◆ What to do ◆
Would you transcribe each entry precisely as it stands, setting aside any images?

◆ Data under study ◆
=== Begin Enclosure ===

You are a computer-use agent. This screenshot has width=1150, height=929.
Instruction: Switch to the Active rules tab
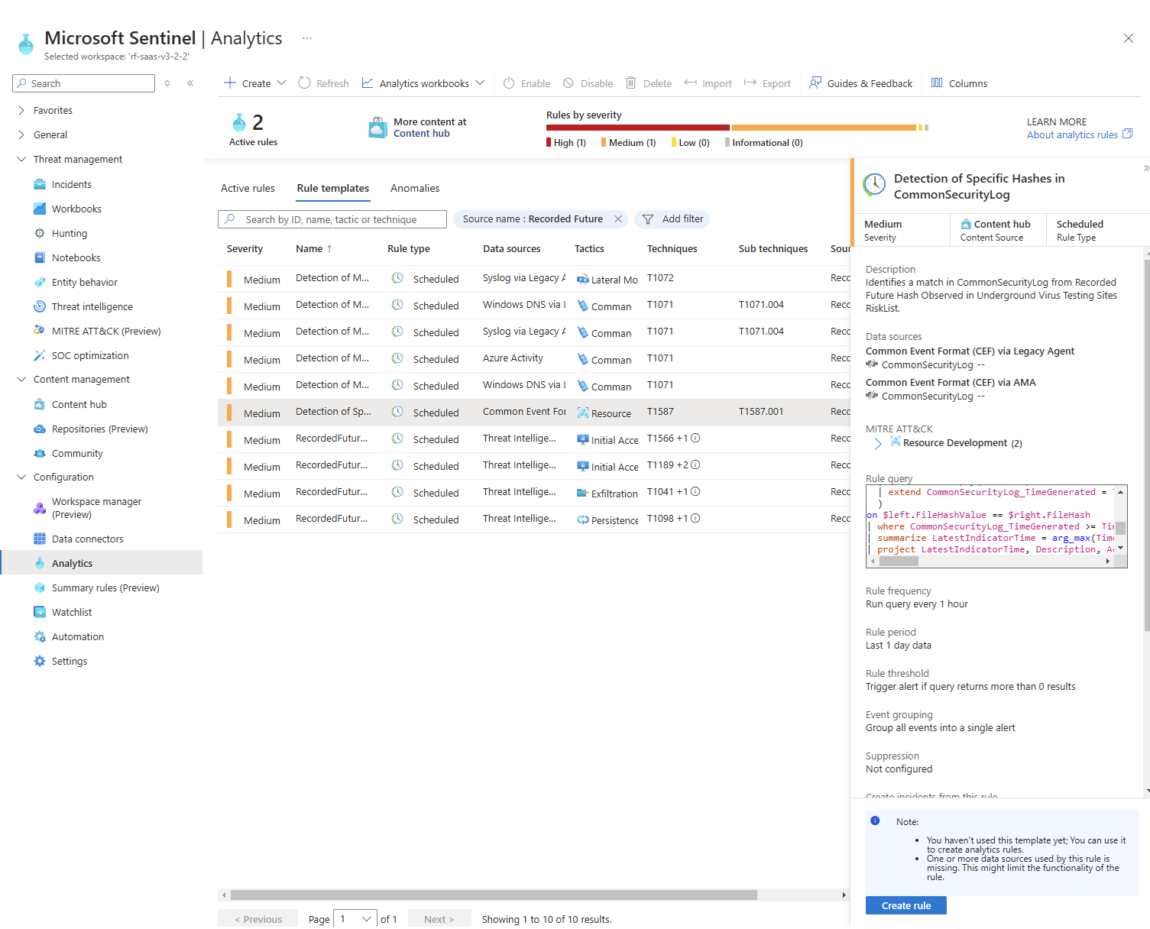click(248, 188)
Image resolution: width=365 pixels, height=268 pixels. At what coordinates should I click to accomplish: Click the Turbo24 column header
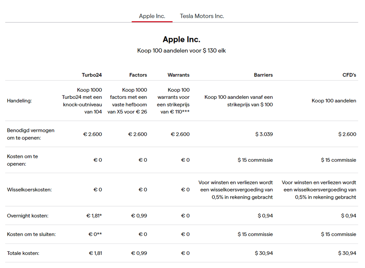point(92,75)
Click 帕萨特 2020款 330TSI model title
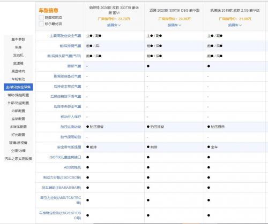Screen dimensions: 268x224 [114, 10]
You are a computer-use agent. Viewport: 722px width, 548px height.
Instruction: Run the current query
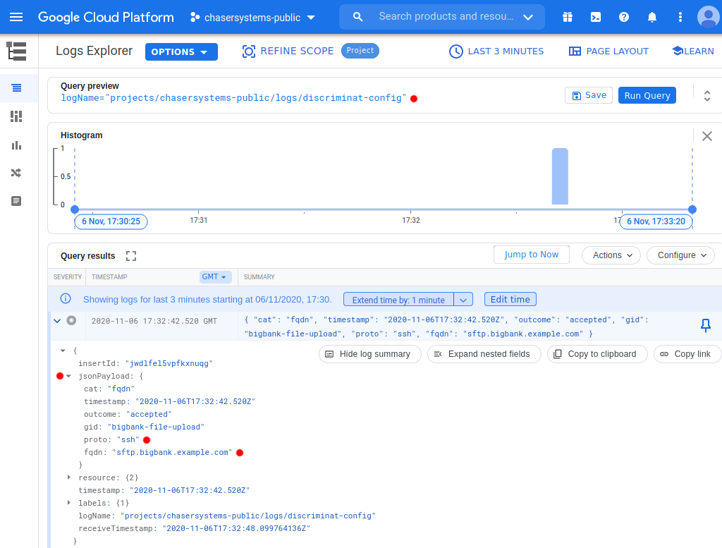coord(647,95)
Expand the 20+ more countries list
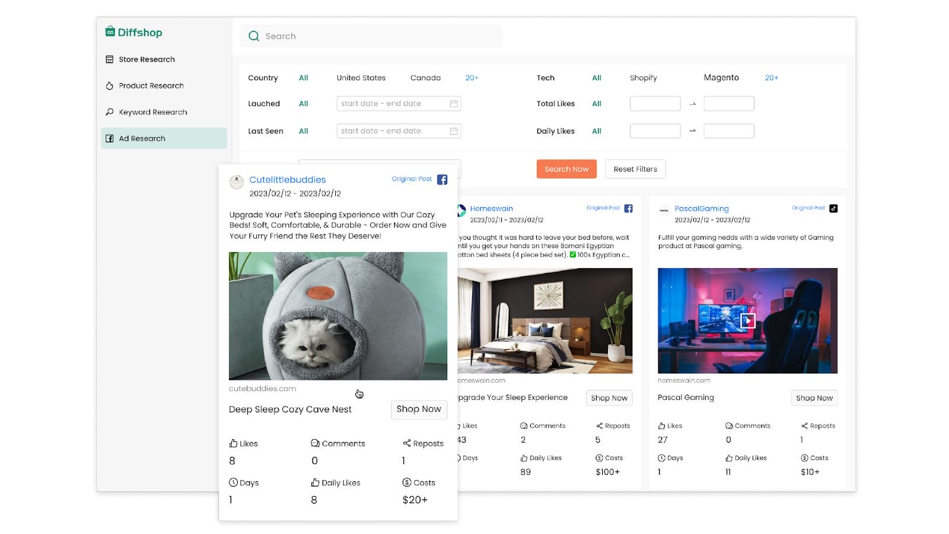The height and width of the screenshot is (534, 949). (x=472, y=78)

=== End Enclosure ===

◆ Answer space ◆
You are a computer-use agent. This screenshot has width=1150, height=929.
Instruction: Switch to the Active rules tab
click(248, 188)
Image resolution: width=365 pixels, height=268 pixels. At what coordinates should I click to accomplish: Click the Turbo24 column header
point(92,75)
Click 帕萨特 2020款 330TSI model title
Screen dimensions: 268x224 [114, 10]
You are a computer-use agent. Viewport: 722px width, 548px height.
Instruction: Run the current query
coord(647,95)
Expand the 20+ more countries list
The height and width of the screenshot is (534, 949). (x=472, y=78)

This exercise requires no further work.